(Lesetext):
Lassen Sie mich meine Frage noch einmal anders formulieren: Was darf Prävention nicht, oder was sollte Prävention angesichts alarmierender Fehlzeiten unbedingt beinhalten?

Ein Grundsatz, den ich mir auch immer wieder vor Augen halte, ist: Das Wegbleiben von schlecht ist nicht gleich gut. Wenn die Bedingungen also „nicht schlecht“ im Sinne von gesundheits- oder stressgefährdend sind, bedeutet es nicht automatisch, dass sie gesundheitsförderlich sind. Wenn wir Prävention als etwas betrachten, das unter der Nulllinie wirkt, sprich – es darum geht, etwas auf null zu ziehen und damit etwas lediglich besser aushalten zu können – dann ist das für mich eher Schadensbegrenzung.

Prävention, die ich meine, geht einen Schritt weiter. Sie möchte die Potenziale der Menschen für die Menschen selbst und fürs Unternehmen positiv ausschöpfen. Erst damit komme ich von null auf Plus und kann von fördernden Bedingungen sprechen.

Ob Unternehmen das wollen und auch in der Praxis umsetzen können, da schwingen ganz stark die Glaubenssätze und die Kultur mit. Wir merken das immer wieder bei unseren Führungskräftecoachings. Meister im produzierenden Gewerbe oder Logistiker gucken uns teilweise mit großen Augen an, wenn wir mit unseren Angeboten kommen – sei es mit dem Hogan Assessment, mit den Reiss-Profilen oder einem anderen Tool der Persönlichkeitsentwicklung – und sagen: „Wie soll ich das in meinem Alltag anwenden? Es ist doch gar nicht Teil unserer Arbeitswelt und Realität, über Motive und Bedürfnisse von Menschen zu sprechen und würde von unseren Mitarbeiter:innen kaum angenommen werden.“ Auch gewaltfreie Kommunikation ist für sie oft fremdes, ganz neues Terrain.

Ich bin aber davon überzeugt, dass diese Inhalte für jeden Menschen relevant sind, man muss sie nur empfängergerecht und sensibel aufbereiten. Dafür gilt es, sich die Glaubenssätze der Unternehmen und einzelner Abteilungen genauer anzuschauen und tiefer im Unternehmen anzusetzen.

Das heißt – mit anderen Worten – Sie verfolgen immer einen systemischen Blick auf Unternehmen und einen ganzheitlichen Ansatz bei Prävention.

Genau, ich setze stark auf die Kulturebene eines Unternehmens, wobei die Kultur das Ergebnis der Menschen ist, die in der Kultur arbeiten. Die Unternehmensspitze legt das schon vor, aber für mich sind es alle Personen, die eine Vorbildfunktion einnehmen – Führungskräfte, aber ebenso meine Kolleg:innen in Teams, die mich auch prägen und unter denen ich mir eigene Vorbilder suche.

(Aufgabenliste):
#1 Schreiben Sie aus dem Lesetext den Abschnitt wortgetreu ab, der mit den Worten „Ein Grundsatz, den“ anfängt und mit „mich eher Schadensbegrenzung.“ aufhört.
#2 Entscheiden Sie für jede Aussage, ob sie mit dem Lesetext übereinstimmt, und belegen Sie Ihr Ja oder Nein mit den ausschlaggebenden Worten des Lesetexts im genauen Wortlaut.
(a) Bedingungen, die nicht gesundheits- oder stressgefährdend sind, sind automatisch gesundheitsförderlich.
(b) Prävention, bei der es nur darum geht, etwas auf null zu ziehen, gilt im Lesetext eher als Schadensbegrenzung.
(c) Für Meister im produzierenden Gewerbe oder Logistiker ist gewaltfreie Kommunikation oft vertrautes Terrain.
Die Datensätze braucht man für die Bearbeitung nicht.

(Quellenmaterial):
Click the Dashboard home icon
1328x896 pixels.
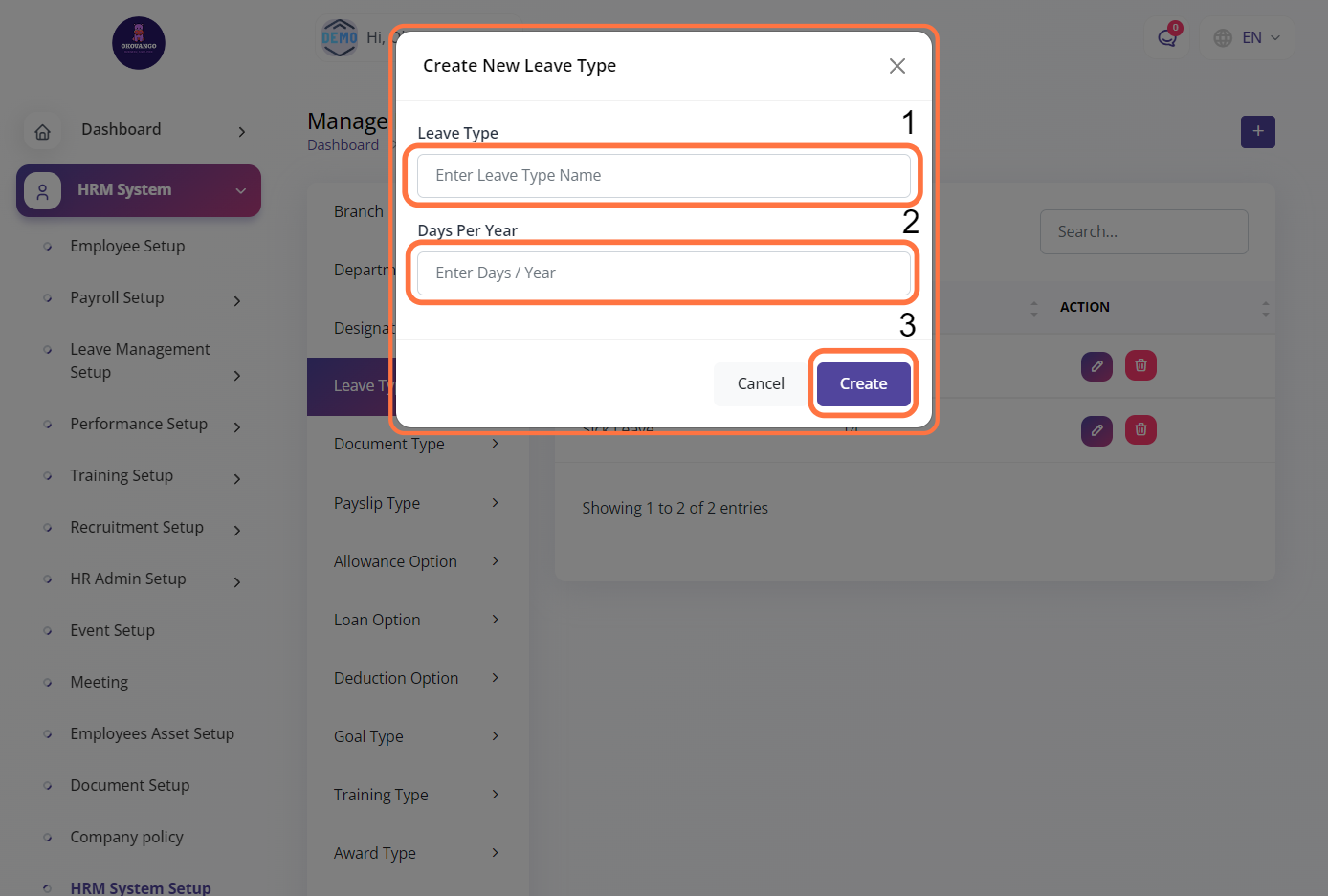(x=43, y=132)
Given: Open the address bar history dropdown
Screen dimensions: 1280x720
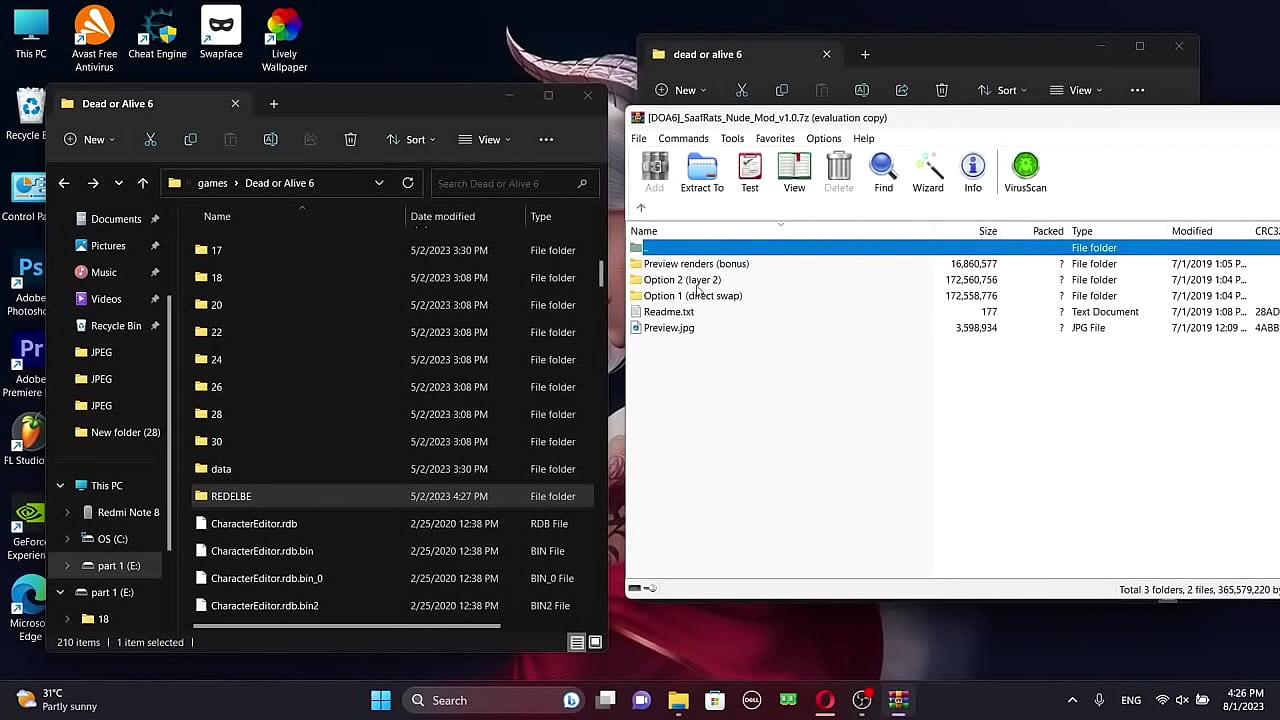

(Lösungen):
#1
Ein Grundsatz, den ich mir auch immer wieder vor Augen halte, ist: Das Wegbleiben von schlecht ist nicht gleich gut. Wenn die Bedingungen also „nicht schlecht“ im Sinne von gesundheits- oder stressgefährdend sind, bedeutet es nicht automatisch, dass sie gesundheitsförderlich sind. Wenn wir Prävention als etwas betrachten, das unter der Nulllinie wirkt, sprich – es darum geht, etwas auf null zu ziehen und damit etwas lediglich besser aushalten zu können – dann ist das für mich eher Schadensbegrenzung.

#2
(a) Nein: „bedeutet es nicht automatisch, dass sie gesundheitsförderlich sind“
(b) Ja: „dann ist das für mich eher Schadensbegrenzung“
(c) Nein: „Auch gewaltfreie Kommunikation ist für sie oft fremdes, ganz neues Terrain.“